What I try to do in the book is show how, while we have new technologies today that are helping to advance social change, we can learn the lessons from successful social movements in the past that have also had new technologies at their disposal and used them effectively to advance social change in these social innovation moments. I argue that we are in such a moment today, so these lessons from past moments can help inform what we do with these new technologies.
What is the "social change matrix" and why is it important for organizers to understand?
I think the lessons we can learn from these past social movements are incredibly useful in today’s social-media-fueled environment. My dive into the successful social movements that emerged at times when there was an advance in the ability to communicate showed that these movements often did three things well, and these three things are what I call the social change matrix.
First, they harnessed the new communications technology available to them.
Second, they created what are sometimes called “trans-local” networks: organizations that are made up of local, grassroots chapters or groups that are connected to a larger organization, often spanning the nation. The local, chapter-based model was critical to many successful social movements because it enabled face-to-face communication between local members that strengthened the trust between them. This trust is always critical in social movements because you cannot work together with people you don’t trust.
Third, they advanced a positive and inclusive message that sought to galvanize support and build coalitions across difference. In the contemporary era, think of the #MeToo movement, the coalition that won marriage equality, the Fed Up effort launched by the Center for Popular Democracy, or the Moral Mondays campaign.
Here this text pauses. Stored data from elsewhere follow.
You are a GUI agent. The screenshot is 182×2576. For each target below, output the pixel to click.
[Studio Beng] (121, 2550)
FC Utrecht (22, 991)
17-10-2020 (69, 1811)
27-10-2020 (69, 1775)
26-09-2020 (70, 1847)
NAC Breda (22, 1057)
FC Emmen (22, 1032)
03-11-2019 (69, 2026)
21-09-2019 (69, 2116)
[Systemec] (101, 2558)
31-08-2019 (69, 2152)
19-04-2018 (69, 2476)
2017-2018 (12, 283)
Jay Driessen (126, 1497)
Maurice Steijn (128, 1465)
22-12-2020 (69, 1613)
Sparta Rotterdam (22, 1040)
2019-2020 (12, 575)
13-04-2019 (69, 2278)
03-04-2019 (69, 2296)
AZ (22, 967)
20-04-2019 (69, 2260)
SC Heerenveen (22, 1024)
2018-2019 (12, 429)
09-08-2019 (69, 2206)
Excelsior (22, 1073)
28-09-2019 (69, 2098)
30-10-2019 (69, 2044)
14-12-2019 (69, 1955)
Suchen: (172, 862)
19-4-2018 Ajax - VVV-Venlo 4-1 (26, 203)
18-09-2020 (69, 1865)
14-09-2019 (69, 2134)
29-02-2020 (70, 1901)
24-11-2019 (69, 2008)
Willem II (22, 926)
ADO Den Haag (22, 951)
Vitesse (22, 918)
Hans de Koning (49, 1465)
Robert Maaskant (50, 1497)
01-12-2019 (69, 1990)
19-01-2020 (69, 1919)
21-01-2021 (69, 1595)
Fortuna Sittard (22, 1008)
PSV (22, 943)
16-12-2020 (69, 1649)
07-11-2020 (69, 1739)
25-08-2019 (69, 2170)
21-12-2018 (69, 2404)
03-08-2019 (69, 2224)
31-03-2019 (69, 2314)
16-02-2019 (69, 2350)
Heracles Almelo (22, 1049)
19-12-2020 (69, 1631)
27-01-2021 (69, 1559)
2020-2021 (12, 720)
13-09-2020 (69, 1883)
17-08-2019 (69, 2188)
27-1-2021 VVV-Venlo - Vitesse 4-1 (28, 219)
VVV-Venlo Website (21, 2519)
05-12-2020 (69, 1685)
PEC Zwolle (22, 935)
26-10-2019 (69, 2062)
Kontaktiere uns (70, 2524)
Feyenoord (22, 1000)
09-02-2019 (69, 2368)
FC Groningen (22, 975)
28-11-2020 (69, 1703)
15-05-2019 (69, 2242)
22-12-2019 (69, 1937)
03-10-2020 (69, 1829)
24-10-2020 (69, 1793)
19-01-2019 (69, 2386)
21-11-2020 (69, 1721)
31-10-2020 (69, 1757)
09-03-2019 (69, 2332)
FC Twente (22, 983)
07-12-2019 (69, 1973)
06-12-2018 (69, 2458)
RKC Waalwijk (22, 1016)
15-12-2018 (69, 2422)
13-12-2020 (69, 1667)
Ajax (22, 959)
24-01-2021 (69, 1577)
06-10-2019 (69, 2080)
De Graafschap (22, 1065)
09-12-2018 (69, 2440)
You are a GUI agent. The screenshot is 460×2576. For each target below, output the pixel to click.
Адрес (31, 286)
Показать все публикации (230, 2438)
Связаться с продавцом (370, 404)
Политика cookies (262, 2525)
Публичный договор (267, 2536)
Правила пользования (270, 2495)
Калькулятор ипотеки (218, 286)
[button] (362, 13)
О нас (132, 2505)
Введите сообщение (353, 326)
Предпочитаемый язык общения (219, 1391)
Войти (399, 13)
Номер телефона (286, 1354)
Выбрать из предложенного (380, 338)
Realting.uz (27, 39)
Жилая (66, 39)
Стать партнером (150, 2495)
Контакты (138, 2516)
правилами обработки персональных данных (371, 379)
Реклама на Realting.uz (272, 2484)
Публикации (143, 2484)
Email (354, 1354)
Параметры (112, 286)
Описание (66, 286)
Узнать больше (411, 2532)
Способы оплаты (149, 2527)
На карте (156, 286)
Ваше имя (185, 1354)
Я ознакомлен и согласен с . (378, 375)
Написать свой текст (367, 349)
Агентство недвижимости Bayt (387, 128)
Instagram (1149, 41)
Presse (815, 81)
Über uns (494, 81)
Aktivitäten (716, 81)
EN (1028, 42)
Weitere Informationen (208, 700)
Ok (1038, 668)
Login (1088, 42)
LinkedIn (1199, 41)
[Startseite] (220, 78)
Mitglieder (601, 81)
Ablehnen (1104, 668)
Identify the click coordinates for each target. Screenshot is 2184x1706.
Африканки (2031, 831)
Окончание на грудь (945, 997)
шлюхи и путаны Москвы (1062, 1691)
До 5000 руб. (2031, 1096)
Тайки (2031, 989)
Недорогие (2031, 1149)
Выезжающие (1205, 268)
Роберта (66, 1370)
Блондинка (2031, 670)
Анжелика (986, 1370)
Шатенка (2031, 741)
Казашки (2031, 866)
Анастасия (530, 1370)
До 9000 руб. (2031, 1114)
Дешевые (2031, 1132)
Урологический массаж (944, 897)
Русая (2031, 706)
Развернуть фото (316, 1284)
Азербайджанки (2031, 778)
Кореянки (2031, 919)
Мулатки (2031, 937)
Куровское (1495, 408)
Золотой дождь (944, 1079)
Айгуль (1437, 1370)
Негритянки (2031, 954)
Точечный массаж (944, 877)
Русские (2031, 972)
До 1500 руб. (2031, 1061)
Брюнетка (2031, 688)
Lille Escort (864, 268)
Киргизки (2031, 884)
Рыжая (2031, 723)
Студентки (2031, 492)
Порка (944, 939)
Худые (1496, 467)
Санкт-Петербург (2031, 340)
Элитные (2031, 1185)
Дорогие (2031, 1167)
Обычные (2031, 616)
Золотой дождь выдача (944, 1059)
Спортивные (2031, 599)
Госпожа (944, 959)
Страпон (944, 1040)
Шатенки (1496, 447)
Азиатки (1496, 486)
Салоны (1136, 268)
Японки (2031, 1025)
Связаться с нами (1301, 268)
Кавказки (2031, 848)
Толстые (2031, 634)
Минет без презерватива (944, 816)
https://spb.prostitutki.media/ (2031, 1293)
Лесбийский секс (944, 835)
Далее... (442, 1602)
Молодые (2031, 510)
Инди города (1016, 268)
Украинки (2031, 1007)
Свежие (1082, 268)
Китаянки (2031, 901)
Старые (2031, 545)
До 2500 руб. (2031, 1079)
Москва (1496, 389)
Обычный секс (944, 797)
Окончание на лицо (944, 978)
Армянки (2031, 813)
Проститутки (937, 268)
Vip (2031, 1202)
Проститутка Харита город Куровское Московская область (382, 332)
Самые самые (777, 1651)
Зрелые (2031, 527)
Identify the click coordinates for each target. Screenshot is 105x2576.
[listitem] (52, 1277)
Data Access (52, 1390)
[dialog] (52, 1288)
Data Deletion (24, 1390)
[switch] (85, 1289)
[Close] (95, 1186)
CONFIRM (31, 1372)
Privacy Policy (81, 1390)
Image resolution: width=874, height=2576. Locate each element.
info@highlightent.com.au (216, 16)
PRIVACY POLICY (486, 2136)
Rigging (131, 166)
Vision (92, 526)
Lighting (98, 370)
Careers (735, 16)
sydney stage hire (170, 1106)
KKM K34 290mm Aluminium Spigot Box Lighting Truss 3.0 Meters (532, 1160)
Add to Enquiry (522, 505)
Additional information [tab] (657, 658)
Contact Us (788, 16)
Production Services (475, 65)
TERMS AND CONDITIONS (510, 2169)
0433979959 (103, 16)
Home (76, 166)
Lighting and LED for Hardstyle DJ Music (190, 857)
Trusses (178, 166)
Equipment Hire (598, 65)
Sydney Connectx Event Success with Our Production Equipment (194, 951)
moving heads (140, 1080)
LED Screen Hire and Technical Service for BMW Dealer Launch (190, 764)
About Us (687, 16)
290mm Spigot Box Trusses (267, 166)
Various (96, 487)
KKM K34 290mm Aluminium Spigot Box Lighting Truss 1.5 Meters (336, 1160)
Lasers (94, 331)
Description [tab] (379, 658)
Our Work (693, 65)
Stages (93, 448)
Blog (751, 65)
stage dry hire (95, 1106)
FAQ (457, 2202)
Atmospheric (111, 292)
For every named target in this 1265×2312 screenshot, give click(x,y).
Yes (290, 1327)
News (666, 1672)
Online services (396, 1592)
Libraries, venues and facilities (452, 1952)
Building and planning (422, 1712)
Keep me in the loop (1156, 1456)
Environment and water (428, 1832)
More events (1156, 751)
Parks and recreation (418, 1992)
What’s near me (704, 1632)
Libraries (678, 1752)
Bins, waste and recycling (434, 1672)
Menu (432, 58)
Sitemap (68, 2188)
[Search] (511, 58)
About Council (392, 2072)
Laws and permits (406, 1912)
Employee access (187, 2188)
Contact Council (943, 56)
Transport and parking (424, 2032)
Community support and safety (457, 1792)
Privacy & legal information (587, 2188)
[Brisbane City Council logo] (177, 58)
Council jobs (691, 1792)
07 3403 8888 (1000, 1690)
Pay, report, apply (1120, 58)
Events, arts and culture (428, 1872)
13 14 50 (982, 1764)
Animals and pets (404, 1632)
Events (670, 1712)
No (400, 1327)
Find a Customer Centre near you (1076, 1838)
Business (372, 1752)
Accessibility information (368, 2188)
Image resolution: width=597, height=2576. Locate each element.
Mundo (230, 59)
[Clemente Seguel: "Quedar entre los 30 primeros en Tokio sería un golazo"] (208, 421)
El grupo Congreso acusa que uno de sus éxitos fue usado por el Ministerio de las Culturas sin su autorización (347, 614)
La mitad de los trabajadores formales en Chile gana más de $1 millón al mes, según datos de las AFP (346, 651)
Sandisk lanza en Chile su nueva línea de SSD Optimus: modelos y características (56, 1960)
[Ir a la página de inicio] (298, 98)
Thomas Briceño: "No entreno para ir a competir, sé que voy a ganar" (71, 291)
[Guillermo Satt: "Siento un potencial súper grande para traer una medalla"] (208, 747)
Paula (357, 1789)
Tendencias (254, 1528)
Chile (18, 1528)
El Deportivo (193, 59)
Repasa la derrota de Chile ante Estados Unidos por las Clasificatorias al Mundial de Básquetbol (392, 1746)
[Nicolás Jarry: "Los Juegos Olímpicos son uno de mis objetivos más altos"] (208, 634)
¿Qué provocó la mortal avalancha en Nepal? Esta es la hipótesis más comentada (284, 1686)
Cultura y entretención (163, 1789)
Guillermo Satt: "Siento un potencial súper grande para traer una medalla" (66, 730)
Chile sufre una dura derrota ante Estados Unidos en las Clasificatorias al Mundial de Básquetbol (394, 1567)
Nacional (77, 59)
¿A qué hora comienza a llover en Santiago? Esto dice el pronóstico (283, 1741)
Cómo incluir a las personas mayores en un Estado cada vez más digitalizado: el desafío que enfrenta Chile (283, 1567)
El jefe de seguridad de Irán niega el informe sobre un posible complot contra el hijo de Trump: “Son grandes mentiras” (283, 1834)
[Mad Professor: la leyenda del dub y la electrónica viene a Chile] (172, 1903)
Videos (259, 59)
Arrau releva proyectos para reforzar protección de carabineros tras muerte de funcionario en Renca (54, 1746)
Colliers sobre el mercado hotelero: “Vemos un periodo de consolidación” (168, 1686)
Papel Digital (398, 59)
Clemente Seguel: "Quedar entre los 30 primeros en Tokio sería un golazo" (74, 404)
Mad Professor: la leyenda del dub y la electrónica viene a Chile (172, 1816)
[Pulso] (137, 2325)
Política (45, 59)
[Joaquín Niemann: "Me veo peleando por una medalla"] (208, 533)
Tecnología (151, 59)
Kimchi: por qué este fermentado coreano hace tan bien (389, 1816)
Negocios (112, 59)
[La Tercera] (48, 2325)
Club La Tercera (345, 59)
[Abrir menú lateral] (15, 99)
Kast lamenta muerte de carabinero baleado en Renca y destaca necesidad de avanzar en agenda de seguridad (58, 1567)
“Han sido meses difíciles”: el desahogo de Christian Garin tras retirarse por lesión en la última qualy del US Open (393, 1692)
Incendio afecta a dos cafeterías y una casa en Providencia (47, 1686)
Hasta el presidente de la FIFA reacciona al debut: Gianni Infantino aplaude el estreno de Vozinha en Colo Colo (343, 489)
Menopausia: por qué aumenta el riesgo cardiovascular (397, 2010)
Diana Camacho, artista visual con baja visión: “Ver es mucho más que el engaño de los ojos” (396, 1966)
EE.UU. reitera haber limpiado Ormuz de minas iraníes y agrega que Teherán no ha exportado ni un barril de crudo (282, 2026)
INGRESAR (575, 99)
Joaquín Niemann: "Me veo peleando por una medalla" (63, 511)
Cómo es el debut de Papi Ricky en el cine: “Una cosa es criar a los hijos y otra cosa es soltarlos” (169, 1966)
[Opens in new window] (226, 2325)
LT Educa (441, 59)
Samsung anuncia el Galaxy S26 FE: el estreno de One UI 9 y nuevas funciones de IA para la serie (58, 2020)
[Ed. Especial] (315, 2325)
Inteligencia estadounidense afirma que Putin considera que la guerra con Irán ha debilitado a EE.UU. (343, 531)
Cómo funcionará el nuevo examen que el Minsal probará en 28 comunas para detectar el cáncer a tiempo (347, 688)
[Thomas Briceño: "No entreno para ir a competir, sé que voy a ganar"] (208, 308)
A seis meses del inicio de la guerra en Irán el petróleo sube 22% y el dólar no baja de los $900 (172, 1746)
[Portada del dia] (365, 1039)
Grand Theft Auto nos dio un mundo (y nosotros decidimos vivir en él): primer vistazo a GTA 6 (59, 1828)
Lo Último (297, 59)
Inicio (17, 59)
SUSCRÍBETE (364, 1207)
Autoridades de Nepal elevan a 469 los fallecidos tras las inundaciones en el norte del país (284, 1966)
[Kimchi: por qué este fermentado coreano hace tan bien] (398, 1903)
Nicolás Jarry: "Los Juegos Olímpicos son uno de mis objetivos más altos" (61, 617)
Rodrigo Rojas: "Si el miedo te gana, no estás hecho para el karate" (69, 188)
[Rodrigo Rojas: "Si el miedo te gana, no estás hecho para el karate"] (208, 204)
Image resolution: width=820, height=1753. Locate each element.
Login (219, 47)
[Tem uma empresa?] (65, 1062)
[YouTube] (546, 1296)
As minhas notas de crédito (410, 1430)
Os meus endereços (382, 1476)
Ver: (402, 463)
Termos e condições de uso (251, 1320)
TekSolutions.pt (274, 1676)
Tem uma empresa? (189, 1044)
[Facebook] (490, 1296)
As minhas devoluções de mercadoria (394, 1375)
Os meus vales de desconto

These efforts have drawn in people from diverse backgrounds and focused on shared humanity and shared destiny. In addition, those coalitions did not consist of people or organizations that agreed on everything and saw the world completely the same. Rather, such coalitions often came together around shared interests, even self-interest, but self-interest “well understood,” as Alexis de Tocqueville, that keen observer of life in the United States in the first half of the 19th century, called it.
One example of this blending of interests, what the late Derrick Bell called “interest convergence,” was the civil rights movement, which shared the goal of dismantling the Jim Crow system with some white elites, who saw that system as harming America’s reputation at the height of the Cold War. I think examples like these, where groups were able to form coalitions in light of the shared interests of the respective members of the group are instructive today.
In the book, I describe an effort by UNITE HERE to raise the minimum wage for hotel workers in Long Beach, CA. There, the workers aligned with small business owners and local homeowners who all wanted to see local workers earning more — and spending more locally — as a way to bolster local businesses. I am sure the workers and these other groups did not see eye-to-eye on everything, yet they formed a coalition and were able to win a ballot referendum that passed by such a margin that it had organizers lamenting the fact they did not ask for higher wages through that measure!
You write that the most successful social movements have been able to adapt to and mobilize the latest technologies — and that these technologies have shaped the contours of the movements. Can you give an example of an historical movement that adapted particularly well to the technologies at its disposal?
Most social movements, prior to, say, the late 1960s, organized themselves in a very similar fashion. They were formed into these trans-local networks I described earlier. This structure mimicked the U.S. postal system in a lot of ways, and there was a reason for that. Many of the great movements of the 19th century literally tracked the emergence of the post office. When a new post office was approved in a new population center, local chapters would emerge in that same area, partly because interested advocates could now communicate with leaders in other communities through the mail to get pointers on how to start a local chapter. So, we can trace the growth and structure of many of these movements to the growth and structure of the postal system.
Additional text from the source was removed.